Long before my attempts, my own sweety got a wee bit creative on his own with a pair he made out of hearing test headphones, a cheap pair of dollar store plastic binoculars and some other assorted parts. (I've been meaning to post better pics of these for some time as I'd promised.) They're my favorite pair of all that we own, and I claimed them to wear on this reshaped old felt cowboy hat. The brass filigree on these goggles was cut with tin snips from a lamp and the strap and cups around the eyepieces are scrap from a faux leather belt and some elastic. (See, and at the time these were made, we didn't even have real leather to work with.) Everything was bent, glued, screwed and sewn on the best he could.
Gotta be one of the most original pair I've seen, and they were his first pair of goggles and FIRST steampunk accessory! No previous costuming experience here.
But, you don't have to get this complex with found parts when making your own goggles, either. If you don't have access to broken clock, lamps and other items you don't HAVE to go shopping. Just look around for what you DO have. Open every cluttered draw and dig in every dark corner, closet or even recycle bin. You never know what is waiting. Just check out this pair made with Prescription Bottles by Billy Mitchell (Picture courtesy of Christopher Ruth of Gypsies Welcome).
Yes, they're made with these:
..and what looks like some can tabs and a purse strap. It was such a wonderful idea! The top of the bottle is a perfect size/shape! Hat's off to your sir for the genius "upcycler" you are!
But, even if you don't have any of these bottles, there is still hope.
Most recently, I made a pair out of juice jug tops. Here's a pic of a friend sporting his new juice jug goggles on a hat he made himself. I used the top portion of two 2 qt. plastic juice bottles (I think these are Northland brand juice).
I cut the top off with a pair of sharp scissors. Then, trimmed them til they matched and fit the contour of my face. The strap is simply black waistband elastic. I didn't get a chance to decorate these with any extras because they were made last minute for an event. Just gold/bronze spray paint, shoe polish to stain/age them sealed with clear acrylic spray paint and the green 2-liter bottle lenses. But, I think they look pretty cool on their own. And, as with the aluminum monacle's brown A&W bottle lenses, which had a screw off lid frame, the lenses are removable. So, he can change out the color to match his outfit. :) If I'd had more time, I probably would have added a molding around the eye pieces on these for better comfort. But, since they will most likely never leave the crown of the hat to ever be worn on a face, it really isn't necessary.
There are so many materials around the house that can make cool goggle bases. I've seen other goggles in many different styles made with pipe fittings, old sunglasses, assorted bits of gears and leather.
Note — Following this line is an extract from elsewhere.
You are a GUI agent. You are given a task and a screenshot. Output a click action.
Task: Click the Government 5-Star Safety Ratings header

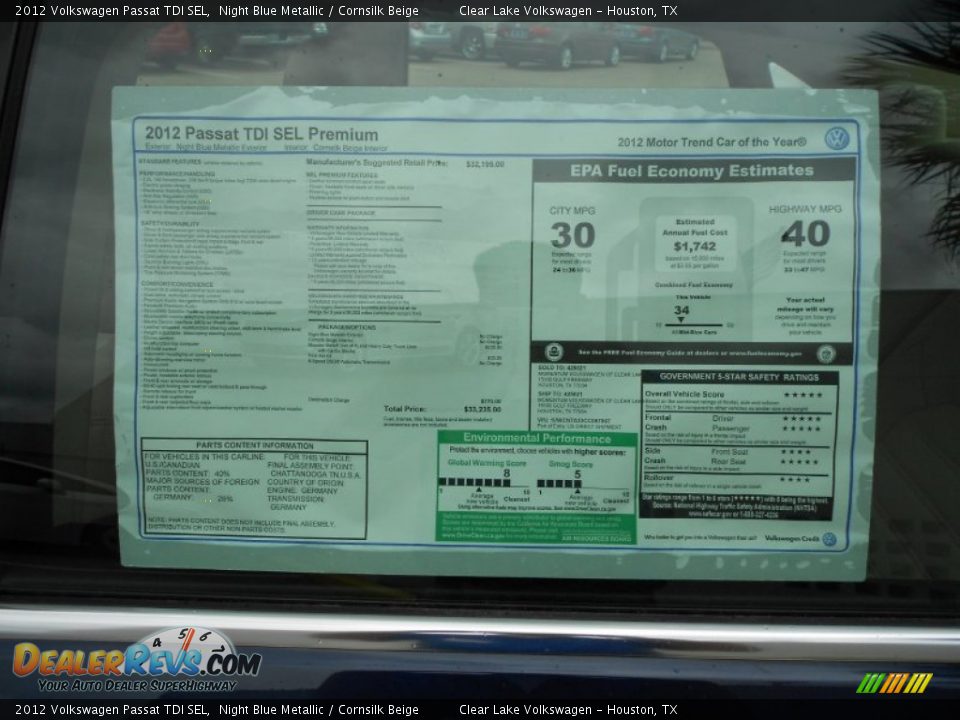click(739, 378)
Smaller caps could be used as vents or smaller lenses. Plastic can also be cut into shapes like gears that could be attached by melting, glue or even a brass brad fastener. It's fairly easy to work with plastic, too. You can use sharp scissors, utility knives, or a soldering iron to cut and pierce the plastic and bend it to your will. It's just up to you and your imagination to make them even better. Will you be a professor, a mechanic, a pilot, or traveler. It's all up to you.
I'd like to continue working on yet another pair with a larger round topped juice jug. (The tops are in the pic above.) But, first I need to finish up some overdue tutorials and do some much needed cleaning in the craft room, again. In the meantime, I've got a few posts to make on my sweety's hat making progress and the daughter's sewing projects.